It kind of comes back to the theory of how now days we always look for someone else to blame instead of ourselves. Its just natural to say "Well if this professor actually taught me something useful that I would use in a job maybe someone would hire me", or "I got a degree, but the college never gave me any work experience or any skills that will help my resume".

Instead of this blaming type of attitude many seem to have today, why don't we take our futures and our mistakes into our own hands? I mean we go to college to learn basic generalized skills for a certain profession. Because each profession can have a huge number of sub-professions it would be almost impossible to be able to prepare and specialize each student for each sub-profession they want to join. So I believe this is where the student must take it into their own hands.

They can do this a number of ways. One being a internship to a company which your college education opened up the doors to. This internship is where you will take them generalized skills you learned in college and forge it into a more specialized skill that relates more to what you are looking to do in your career.

Another option would be to pursue other training/education. This can come in the form of going to get certified in a specialized field, getting your masters degree, or in programming you could join a open-source project which will gain you some very good knowledge of how design actually works and something to put on your resume.

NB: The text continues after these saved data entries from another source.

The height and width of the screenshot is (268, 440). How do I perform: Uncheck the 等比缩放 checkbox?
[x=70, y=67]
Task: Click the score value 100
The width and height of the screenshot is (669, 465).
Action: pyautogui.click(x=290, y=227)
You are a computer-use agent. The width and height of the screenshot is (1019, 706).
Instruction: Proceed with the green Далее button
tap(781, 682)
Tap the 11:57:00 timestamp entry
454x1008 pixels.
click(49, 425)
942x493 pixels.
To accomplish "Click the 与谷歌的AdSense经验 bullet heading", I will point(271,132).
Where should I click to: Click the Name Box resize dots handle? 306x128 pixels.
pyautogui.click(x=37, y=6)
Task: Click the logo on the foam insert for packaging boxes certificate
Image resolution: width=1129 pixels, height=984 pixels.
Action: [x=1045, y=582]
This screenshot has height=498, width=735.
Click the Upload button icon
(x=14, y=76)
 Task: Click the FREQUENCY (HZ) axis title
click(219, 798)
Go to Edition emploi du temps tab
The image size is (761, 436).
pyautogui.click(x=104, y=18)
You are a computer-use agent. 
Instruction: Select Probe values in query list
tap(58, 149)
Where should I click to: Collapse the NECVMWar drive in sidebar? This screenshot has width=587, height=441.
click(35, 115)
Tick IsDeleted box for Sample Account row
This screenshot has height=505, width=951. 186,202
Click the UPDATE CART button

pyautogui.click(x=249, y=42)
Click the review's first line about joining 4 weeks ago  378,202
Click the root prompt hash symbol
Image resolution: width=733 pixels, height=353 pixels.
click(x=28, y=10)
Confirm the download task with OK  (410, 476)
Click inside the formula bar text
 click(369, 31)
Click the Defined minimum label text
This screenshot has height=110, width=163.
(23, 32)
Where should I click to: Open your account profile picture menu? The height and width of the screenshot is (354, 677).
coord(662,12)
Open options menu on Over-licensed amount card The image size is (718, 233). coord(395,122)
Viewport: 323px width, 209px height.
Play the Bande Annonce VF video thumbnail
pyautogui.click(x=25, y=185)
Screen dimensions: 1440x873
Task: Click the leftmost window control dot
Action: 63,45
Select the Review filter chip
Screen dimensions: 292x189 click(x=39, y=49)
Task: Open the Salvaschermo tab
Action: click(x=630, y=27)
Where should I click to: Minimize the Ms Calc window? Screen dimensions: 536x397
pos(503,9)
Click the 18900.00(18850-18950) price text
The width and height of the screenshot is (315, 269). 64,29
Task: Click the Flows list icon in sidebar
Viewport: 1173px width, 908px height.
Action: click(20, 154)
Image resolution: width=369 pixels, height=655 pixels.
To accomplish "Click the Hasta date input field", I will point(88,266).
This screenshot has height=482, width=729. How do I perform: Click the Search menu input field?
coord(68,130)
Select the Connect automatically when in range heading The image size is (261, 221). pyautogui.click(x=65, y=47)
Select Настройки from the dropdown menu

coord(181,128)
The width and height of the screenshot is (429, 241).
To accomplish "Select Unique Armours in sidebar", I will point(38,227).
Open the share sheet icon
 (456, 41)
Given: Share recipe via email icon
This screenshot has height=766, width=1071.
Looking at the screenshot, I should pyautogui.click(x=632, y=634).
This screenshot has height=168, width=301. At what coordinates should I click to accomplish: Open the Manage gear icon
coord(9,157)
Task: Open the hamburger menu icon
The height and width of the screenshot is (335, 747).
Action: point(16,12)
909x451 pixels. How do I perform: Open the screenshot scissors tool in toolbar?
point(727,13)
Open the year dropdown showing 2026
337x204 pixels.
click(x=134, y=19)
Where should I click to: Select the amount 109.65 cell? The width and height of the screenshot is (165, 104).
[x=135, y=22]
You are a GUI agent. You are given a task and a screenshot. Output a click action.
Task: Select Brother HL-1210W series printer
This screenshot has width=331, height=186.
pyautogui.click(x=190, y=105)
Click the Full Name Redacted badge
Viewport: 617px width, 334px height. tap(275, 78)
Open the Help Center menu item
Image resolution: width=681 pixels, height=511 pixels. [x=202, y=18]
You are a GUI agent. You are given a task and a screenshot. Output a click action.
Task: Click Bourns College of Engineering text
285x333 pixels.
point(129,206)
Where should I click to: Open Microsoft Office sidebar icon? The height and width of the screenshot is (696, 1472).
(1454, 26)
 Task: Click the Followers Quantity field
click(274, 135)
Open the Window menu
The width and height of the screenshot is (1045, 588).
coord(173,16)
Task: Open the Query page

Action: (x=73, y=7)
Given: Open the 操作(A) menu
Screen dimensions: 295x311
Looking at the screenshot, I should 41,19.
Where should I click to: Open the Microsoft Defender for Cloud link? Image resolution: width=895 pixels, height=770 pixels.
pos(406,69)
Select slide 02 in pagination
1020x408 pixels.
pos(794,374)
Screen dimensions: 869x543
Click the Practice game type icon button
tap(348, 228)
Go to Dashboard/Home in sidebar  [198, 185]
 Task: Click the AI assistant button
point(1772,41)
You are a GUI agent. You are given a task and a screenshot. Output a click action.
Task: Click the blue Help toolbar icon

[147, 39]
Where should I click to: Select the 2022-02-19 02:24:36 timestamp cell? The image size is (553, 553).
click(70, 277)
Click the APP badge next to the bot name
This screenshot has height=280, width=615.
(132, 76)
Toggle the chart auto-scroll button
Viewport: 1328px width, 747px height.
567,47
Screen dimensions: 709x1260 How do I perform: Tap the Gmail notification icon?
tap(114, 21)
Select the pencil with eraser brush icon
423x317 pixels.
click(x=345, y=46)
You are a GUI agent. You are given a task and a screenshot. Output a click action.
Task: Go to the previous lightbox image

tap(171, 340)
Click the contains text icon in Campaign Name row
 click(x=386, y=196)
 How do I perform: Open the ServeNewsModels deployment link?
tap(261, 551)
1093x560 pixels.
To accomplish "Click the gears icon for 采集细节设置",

There are many other ways that the student can turn his college education into a more specialized skill that would be more attractive to a employer, but the main point is it is the students responsibility to do that not the colleges.

Everything you want in life is up to you to achieve, it won't be given to you, handed to you, or fall into your lap. It requires YOU to take the necessary steps to get the job you want. So what if the college didn't teach you specialized skills for your specific job, that is not their responsibility like I stated above. It is up to you to get them specialized skills.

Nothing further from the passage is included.